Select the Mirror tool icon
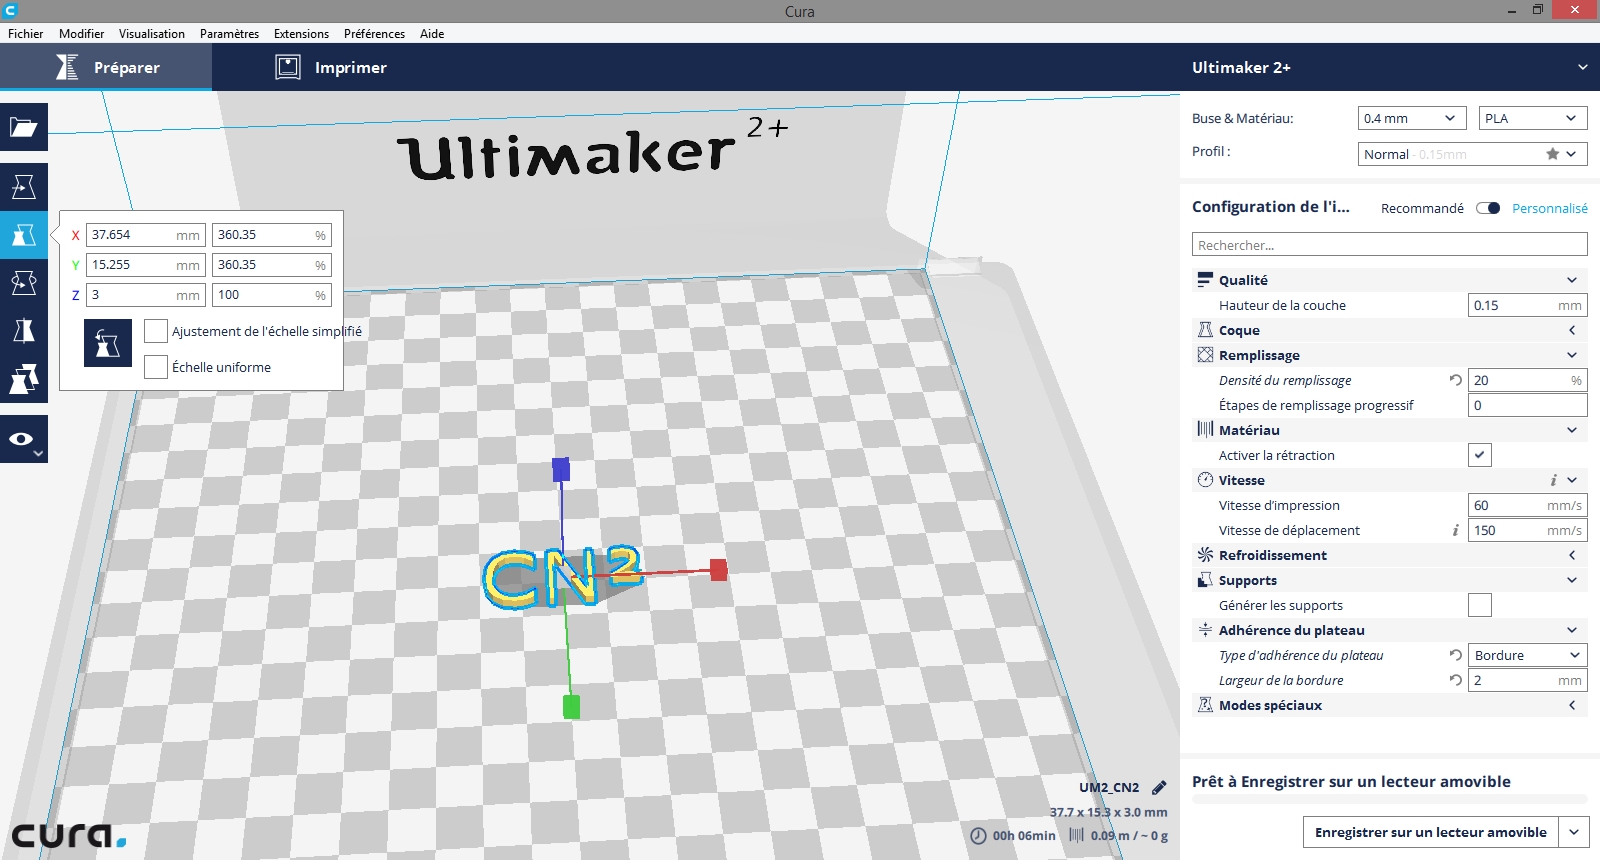 pyautogui.click(x=24, y=331)
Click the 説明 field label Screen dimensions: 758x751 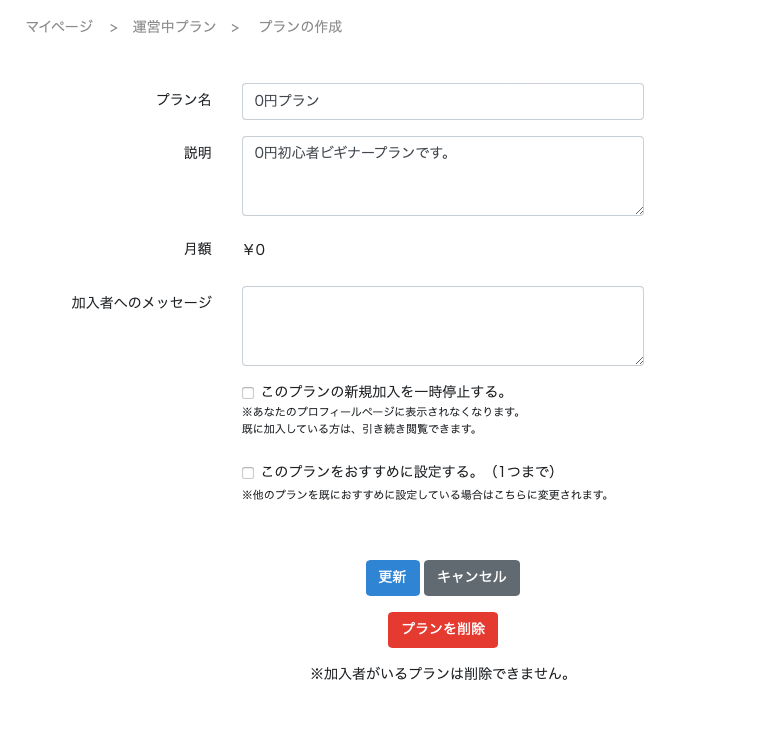pos(197,153)
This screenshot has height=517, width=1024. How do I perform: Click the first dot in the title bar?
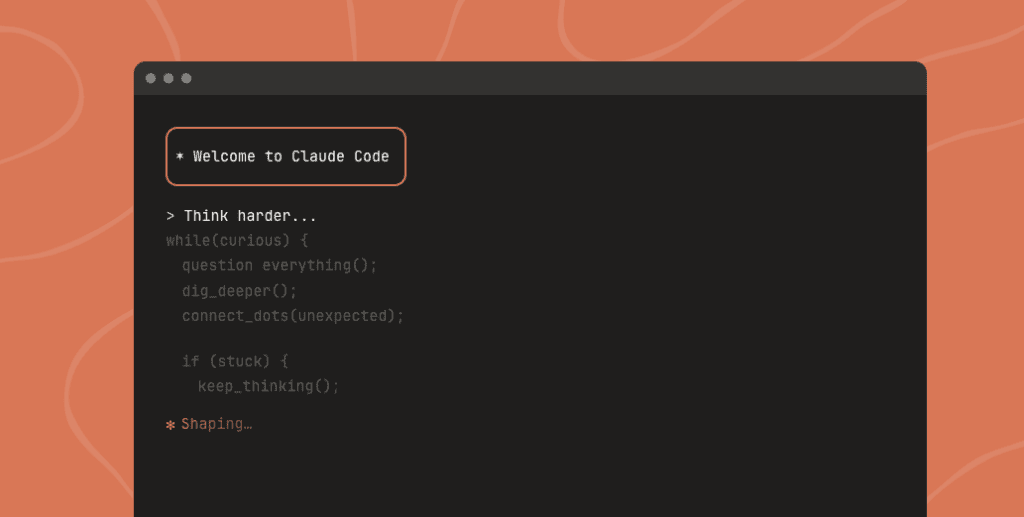151,78

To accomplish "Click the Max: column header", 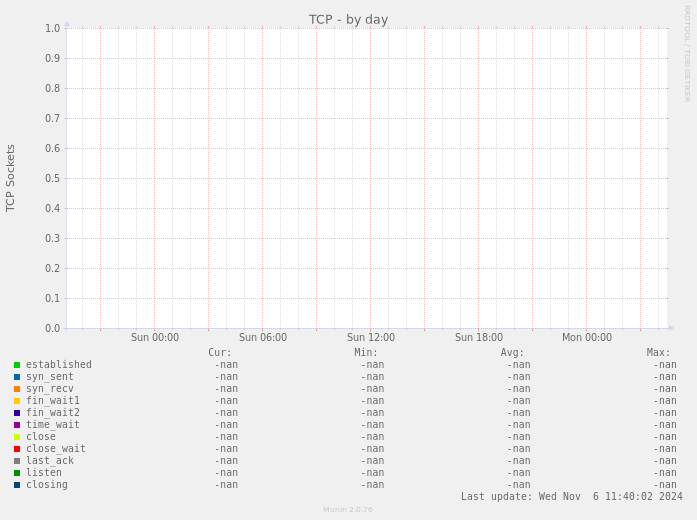I will point(658,353).
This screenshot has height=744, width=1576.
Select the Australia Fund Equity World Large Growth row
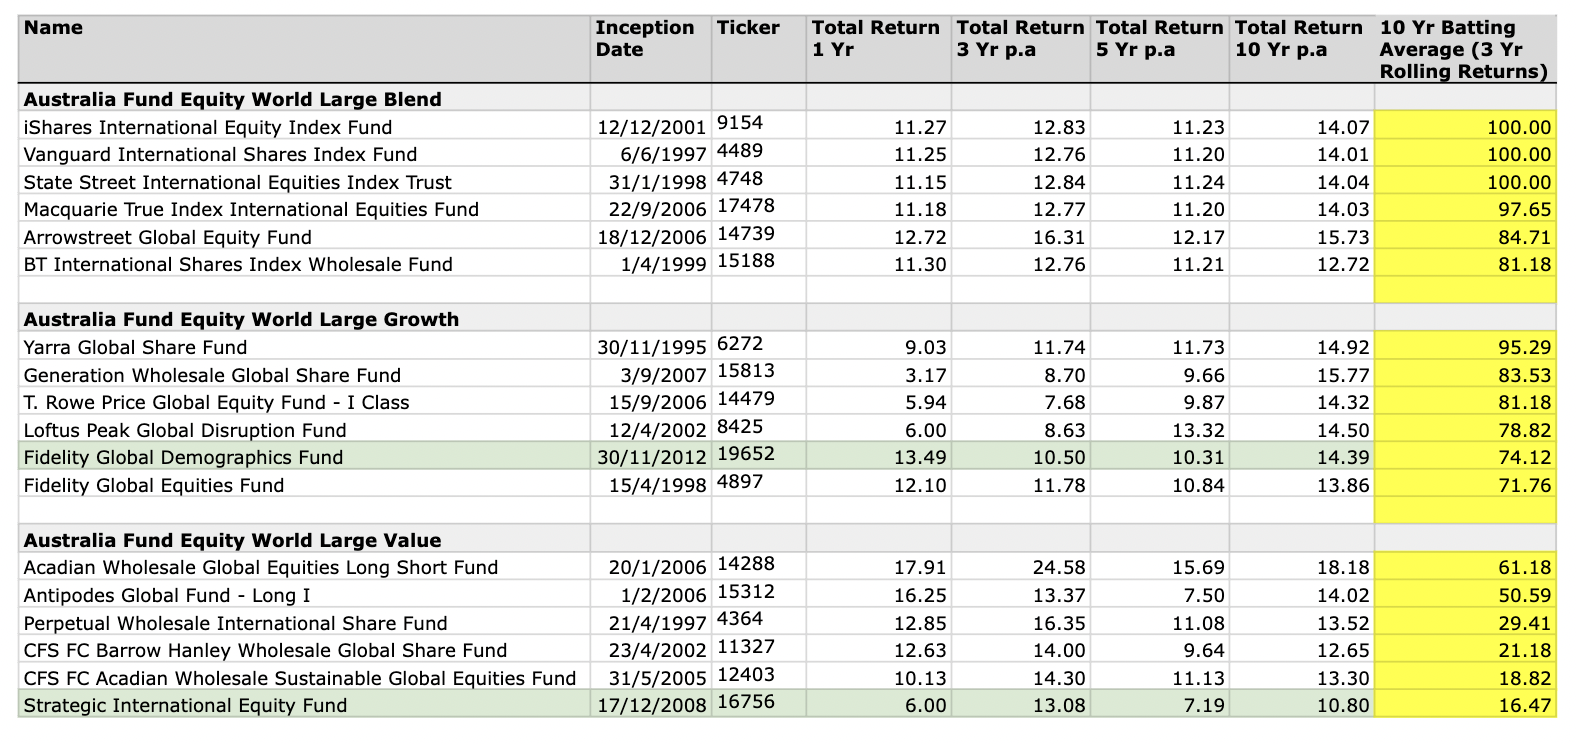241,319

◆ ◆ ◆ ◆

• What is expected:
Without any pictures, please write out the lines from the one containing "This screenshot has height=744, width=1576." through the final line of the data, exactly and inclusive of both ends.

• Solution to this task:
This screenshot has height=744, width=1576.
Select the Australia Fund Equity World Large Growth row
241,319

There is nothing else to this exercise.